Shebelskie v. Brown
287 Va. 18
| Va. | 2014Background
- Betty Brown was ordered by the circuit court (April 26, 2011) to close on a property purchase and to pay Larry Brown attorney fees, costs (including $3,815.50) and an additional $12,500; the order did not specify the total fees, a payment deadline for the unspecified amounts, or the manner of payment for those amounts.
- Betty closed on May 5, 2011 but did not immediately pay the unspecified sums; counsel proposed offsetting the sums against obligations Larry owed to Betty, which Larry rejected.
- Larry filed a rule to show cause for contempt; Wright filed a written response (signed by Wright) arguing contempt requires an order with definite, express terms (citing Winn), and Shebelskie made similar oral arguments at the contempt hearing.
- The circuit court found both Wright and Shebelskie violated Va. Code § 8.01‑271.1 (sanctions for baseless pleadings/motions) and ordered them jointly and severally to pay $12,605.33; the court treated their arguments as claiming interlocutory orders need not be obeyed.
- The Virginia Supreme Court granted review and reversed: it held Shebelskie had not made an "oral motion" or signed the brief, and Wright’s written arguments were a reasonable legal position under existing contempt law.
Issues
| Issue | Plaintiff's Argument | Defendant's Argument | Held |
|---|---|---|---|
| Whether Shebelskie violated § 8.01‑271.1 | Shebelskie argued Betty could not be held in contempt because the April order lacked definite terms | Shebelskie: he only made oral argument in response to Larry's motion and did not sign or make an oral motion under the statute | Reversed: Shebelskie did not sign the brief or make an "oral motion"; oral responsive argument is not an "oral motion" under § 8.01‑271.1 |
| Whether Wright violated § 8.01‑271.1 by his signed brief | Wright argued contempt requires an express, definite command; an order that fails to fix amount/date/manner cannot sustain contempt | Larry argued the brief advocated disobedience and was not grounded in law | Reversed: Wright could reasonably, after inquiry, believe his contempt-related arguments were warranted by existing law (Winn, Petrosinelli) |
| Proper scope/meaning of "oral motion" in § 8.01‑271.1 | N/A | Defendants: statute’s word "motion" has its ordinary meaning; not every oral argument equals an oral motion | Held that "motion" means an oral or written application requesting a specified ruling; responsive argument is not an "oral motion" |
Key Cases Cited
- Winn v. Winn, 218 Va. 8, 235 S.E.2d 307 (1977) (contempt lies only for failure to obey an order's definite, express terms)

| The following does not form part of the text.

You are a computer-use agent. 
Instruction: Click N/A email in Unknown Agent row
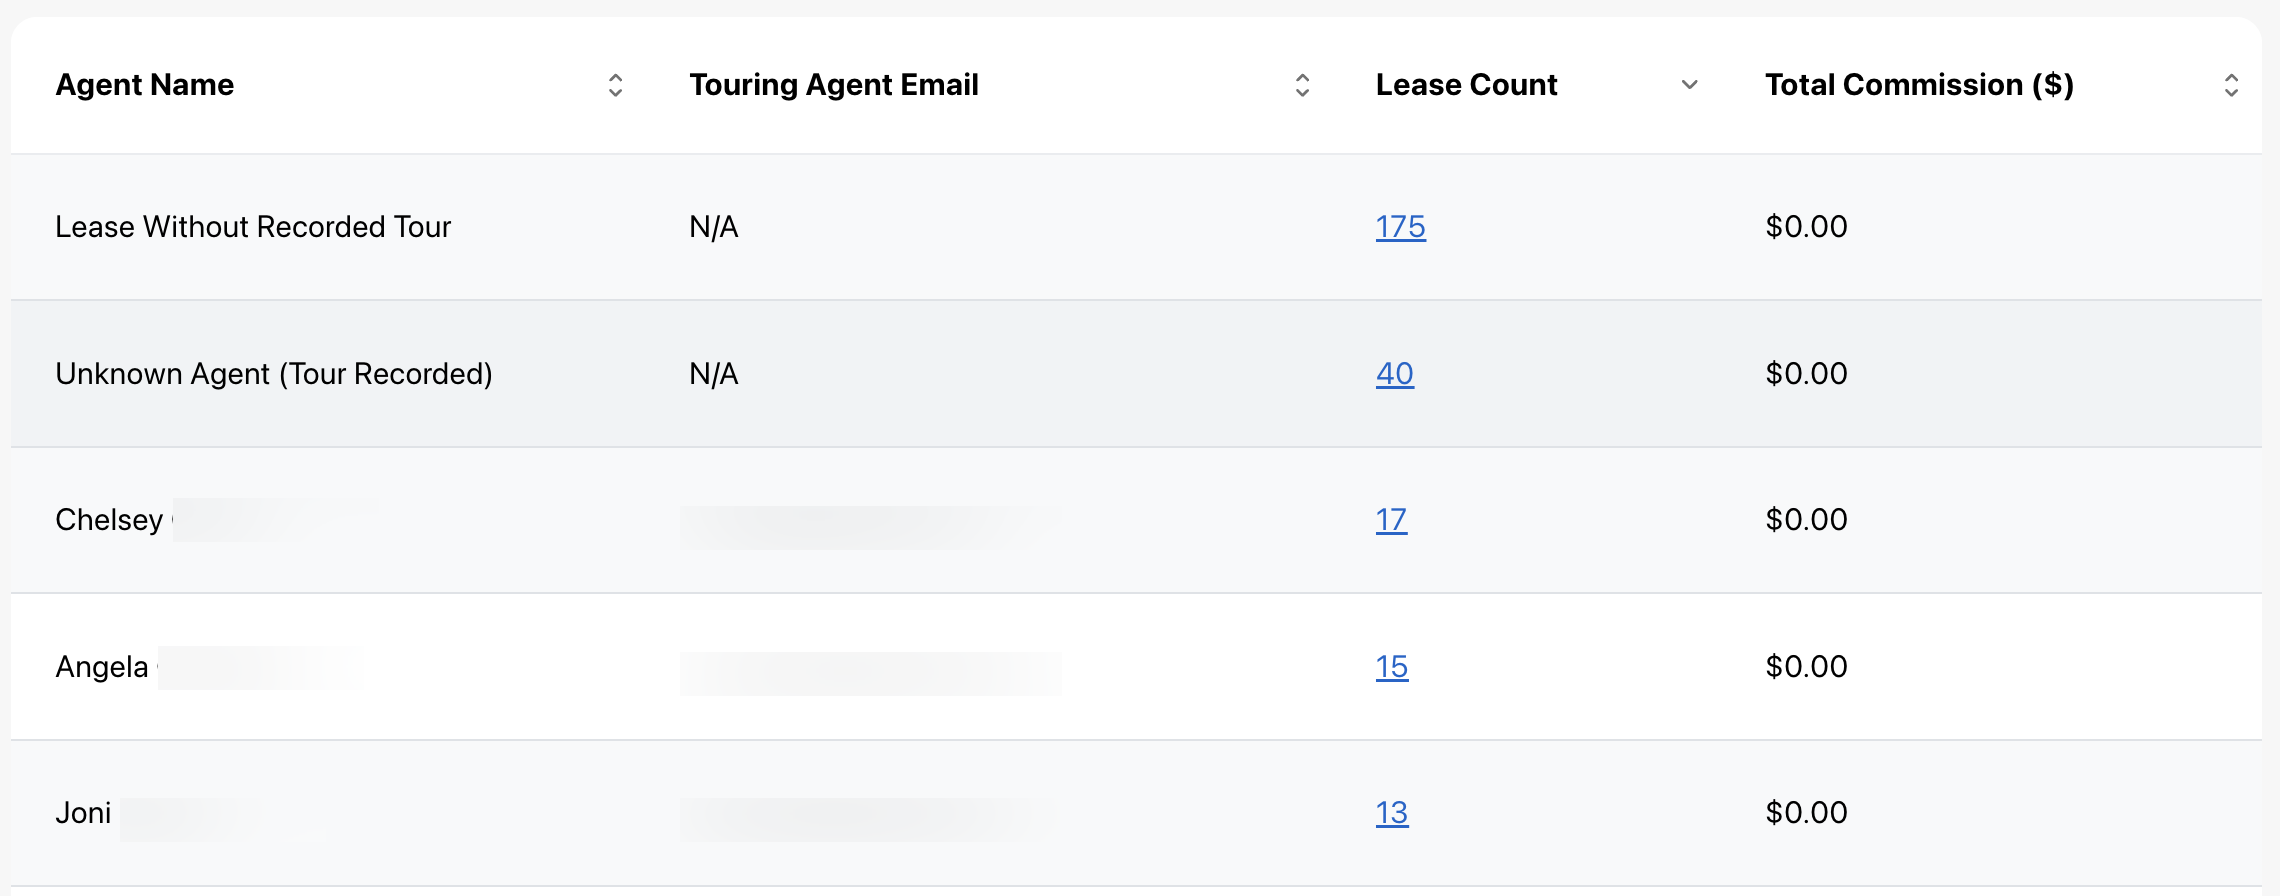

- Petrosinelli v. People for the Ethical Treatment of Animals, Inc., 273 Va. 700, 643 S.E.2d 151 (2007) (a contempt finding requires an express command or prohibition in the order)

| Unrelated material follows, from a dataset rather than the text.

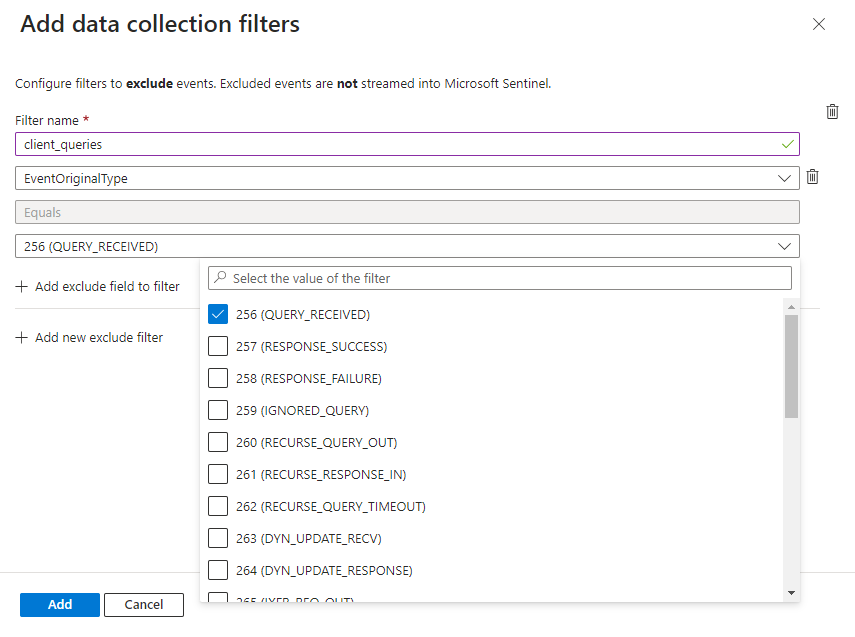
Task: Select the 259 (IGNORED_QUERY) checkbox
Action: click(x=217, y=409)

- Gilmore v. Finn, 259 Va. 448, 527 S.E.2d 426 (2000) (sanctions under § 8.01‑271.1 reviewed for abuse of discretion; objective reasonableness standard)
- Landrum v. Chippenham & Johnston‑Willis Hosps., Inc., 282 Va. 346, 717 S.E.2d 134 (2011) (describes when a court abuses discretion)
- Lawlor v. Commonwealth, 285 Va. 187, 738 S.E.2d 847 (2013) (abuse‑of‑discretion review includes checking for erroneous legal conclusions)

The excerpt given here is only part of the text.